*** Provided data ***
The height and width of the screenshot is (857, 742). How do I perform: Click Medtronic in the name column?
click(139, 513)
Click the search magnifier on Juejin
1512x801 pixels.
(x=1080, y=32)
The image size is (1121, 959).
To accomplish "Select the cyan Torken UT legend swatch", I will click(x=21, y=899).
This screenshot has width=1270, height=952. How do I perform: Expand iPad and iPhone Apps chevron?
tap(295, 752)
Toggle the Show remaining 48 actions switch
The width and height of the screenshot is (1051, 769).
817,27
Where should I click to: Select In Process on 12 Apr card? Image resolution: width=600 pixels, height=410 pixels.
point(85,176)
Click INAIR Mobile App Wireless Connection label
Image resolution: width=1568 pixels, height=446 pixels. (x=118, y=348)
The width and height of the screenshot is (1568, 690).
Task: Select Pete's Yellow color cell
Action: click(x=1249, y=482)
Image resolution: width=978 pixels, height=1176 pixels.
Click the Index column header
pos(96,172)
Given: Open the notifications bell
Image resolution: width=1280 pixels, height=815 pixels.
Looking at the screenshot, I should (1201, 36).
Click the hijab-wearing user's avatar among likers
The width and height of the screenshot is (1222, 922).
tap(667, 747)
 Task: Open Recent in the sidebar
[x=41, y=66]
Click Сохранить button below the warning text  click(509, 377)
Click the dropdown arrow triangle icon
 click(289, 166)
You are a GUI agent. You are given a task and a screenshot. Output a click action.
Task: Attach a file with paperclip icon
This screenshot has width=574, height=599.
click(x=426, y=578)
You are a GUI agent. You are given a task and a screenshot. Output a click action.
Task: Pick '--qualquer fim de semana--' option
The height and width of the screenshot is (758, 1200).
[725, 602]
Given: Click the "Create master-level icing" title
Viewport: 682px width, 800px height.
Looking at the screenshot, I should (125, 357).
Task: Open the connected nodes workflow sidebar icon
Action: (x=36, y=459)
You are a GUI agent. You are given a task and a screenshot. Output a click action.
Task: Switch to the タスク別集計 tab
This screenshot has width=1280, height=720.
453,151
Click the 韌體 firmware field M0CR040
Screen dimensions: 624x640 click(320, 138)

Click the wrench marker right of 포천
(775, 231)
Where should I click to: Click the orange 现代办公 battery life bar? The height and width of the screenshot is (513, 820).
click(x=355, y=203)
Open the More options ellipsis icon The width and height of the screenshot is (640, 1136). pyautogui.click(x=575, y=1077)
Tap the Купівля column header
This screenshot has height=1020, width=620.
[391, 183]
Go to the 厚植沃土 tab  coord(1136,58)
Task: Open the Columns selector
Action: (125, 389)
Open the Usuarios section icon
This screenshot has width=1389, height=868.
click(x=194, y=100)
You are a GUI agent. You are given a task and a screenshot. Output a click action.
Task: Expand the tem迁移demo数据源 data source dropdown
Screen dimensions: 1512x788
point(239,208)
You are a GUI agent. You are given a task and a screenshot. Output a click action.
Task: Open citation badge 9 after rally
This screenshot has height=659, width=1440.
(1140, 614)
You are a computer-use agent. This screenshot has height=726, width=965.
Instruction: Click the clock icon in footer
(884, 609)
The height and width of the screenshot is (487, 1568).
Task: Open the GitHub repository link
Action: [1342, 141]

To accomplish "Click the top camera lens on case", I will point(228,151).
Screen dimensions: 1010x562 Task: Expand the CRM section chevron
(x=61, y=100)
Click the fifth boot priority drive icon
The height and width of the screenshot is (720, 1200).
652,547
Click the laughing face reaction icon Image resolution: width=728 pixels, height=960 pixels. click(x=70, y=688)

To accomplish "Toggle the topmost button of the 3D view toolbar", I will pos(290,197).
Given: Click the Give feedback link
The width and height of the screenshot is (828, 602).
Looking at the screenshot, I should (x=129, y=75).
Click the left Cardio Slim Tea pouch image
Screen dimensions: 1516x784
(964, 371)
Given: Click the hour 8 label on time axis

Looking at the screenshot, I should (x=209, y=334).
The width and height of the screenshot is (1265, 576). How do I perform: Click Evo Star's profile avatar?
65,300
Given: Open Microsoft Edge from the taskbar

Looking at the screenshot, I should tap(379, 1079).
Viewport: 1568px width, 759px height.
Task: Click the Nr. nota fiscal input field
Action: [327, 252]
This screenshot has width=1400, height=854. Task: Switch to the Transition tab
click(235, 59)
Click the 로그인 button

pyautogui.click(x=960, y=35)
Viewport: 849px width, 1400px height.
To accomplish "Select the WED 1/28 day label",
***
**Directions**
Write out the lines above again, substituting "screen assistant" for every "GUI agent" and keeping everything else the same.

**Task solution**
The height and width of the screenshot is (857, 742). How do I perform: Click Medtronic in the name column?
click(139, 513)
Click the search magnifier on Juejin
1512x801 pixels.
(x=1080, y=32)
The image size is (1121, 959).
To accomplish "Select the cyan Torken UT legend swatch", I will click(x=21, y=899).
This screenshot has width=1270, height=952. How do I perform: Expand iPad and iPhone Apps chevron?
tap(295, 752)
Toggle the Show remaining 48 actions switch
The width and height of the screenshot is (1051, 769).
817,27
Where should I click to: Select In Process on 12 Apr card? Image resolution: width=600 pixels, height=410 pixels.
point(85,176)
Click INAIR Mobile App Wireless Connection label
Image resolution: width=1568 pixels, height=446 pixels. (x=118, y=348)
The width and height of the screenshot is (1568, 690).
Task: Select Pete's Yellow color cell
Action: click(x=1249, y=482)
Image resolution: width=978 pixels, height=1176 pixels.
Click the Index column header
pos(96,172)
Given: Open the notifications bell
Image resolution: width=1280 pixels, height=815 pixels.
Looking at the screenshot, I should (1201, 36).
Click the hijab-wearing user's avatar among likers
The width and height of the screenshot is (1222, 922).
tap(667, 747)
 Task: Open Recent in the sidebar
[x=41, y=66]
Click Сохранить button below the warning text  click(509, 377)
Click the dropdown arrow triangle icon
 click(289, 166)
You are a screen assistant. You are given a task and a screenshot. Output a click action.
Task: Attach a file with paperclip icon
This screenshot has width=574, height=599.
click(x=426, y=578)
You are a screen assistant. You are given a task and a screenshot. Output a click action.
Task: Pick '--qualquer fim de semana--' option
The height and width of the screenshot is (758, 1200).
[725, 602]
Given: Click the "Create master-level icing" title
Viewport: 682px width, 800px height.
Looking at the screenshot, I should (125, 357).
Task: Open the connected nodes workflow sidebar icon
Action: (x=36, y=459)
You are a screen assistant. You are given a task and a screenshot. Output a click action.
Task: Switch to the タスク別集計 tab
This screenshot has width=1280, height=720.
453,151
Click the 韌體 firmware field M0CR040
Screen dimensions: 624x640 click(320, 138)

Click the wrench marker right of 포천
(775, 231)
Where should I click to: Click the orange 现代办公 battery life bar? The height and width of the screenshot is (513, 820).
click(x=355, y=203)
Open the More options ellipsis icon The width and height of the screenshot is (640, 1136). pyautogui.click(x=575, y=1077)
Tap the Купівля column header
This screenshot has height=1020, width=620.
[391, 183]
Go to the 厚植沃土 tab  coord(1136,58)
Task: Open the Columns selector
Action: (125, 389)
Open the Usuarios section icon
This screenshot has width=1389, height=868.
click(x=194, y=100)
You are a screen assistant. You are given a task and a screenshot. Output a click action.
Task: Expand the tem迁移demo数据源 data source dropdown
Screen dimensions: 1512x788
point(239,208)
You are a screen assistant. You are given a task and a screenshot. Output a click action.
Task: Open citation badge 9 after rally
This screenshot has height=659, width=1440.
(1140, 614)
You are a computer-use agent. This screenshot has height=726, width=965.
Instruction: Click the clock icon in footer
(884, 609)
The height and width of the screenshot is (487, 1568).
Task: Open the GitHub repository link
Action: [1342, 141]

To accomplish "Click the top camera lens on case", I will point(228,151).
Screen dimensions: 1010x562 Task: Expand the CRM section chevron
(x=61, y=100)
Click the fifth boot priority drive icon
The height and width of the screenshot is (720, 1200).
652,547
Click the laughing face reaction icon Image resolution: width=728 pixels, height=960 pixels. click(x=70, y=688)

To accomplish "Toggle the topmost button of the 3D view toolbar", I will pos(290,197).
Given: Click the Give feedback link
The width and height of the screenshot is (828, 602).
Looking at the screenshot, I should (x=129, y=75).
Click the left Cardio Slim Tea pouch image
Screen dimensions: 1516x784
(964, 371)
Given: Click the hour 8 label on time axis

Looking at the screenshot, I should (x=209, y=334).
The width and height of the screenshot is (1265, 576). How do I perform: Click Evo Star's profile avatar?
65,300
Given: Open Microsoft Edge from the taskbar

Looking at the screenshot, I should tap(379, 1079).
Viewport: 1568px width, 759px height.
Task: Click the Nr. nota fiscal input field
Action: [327, 252]
This screenshot has width=1400, height=854. Task: Switch to the Transition tab
click(235, 59)
Click the 로그인 button

pyautogui.click(x=960, y=35)
Viewport: 849px width, 1400px height.
To accomplish "Select the WED 1/28 day label",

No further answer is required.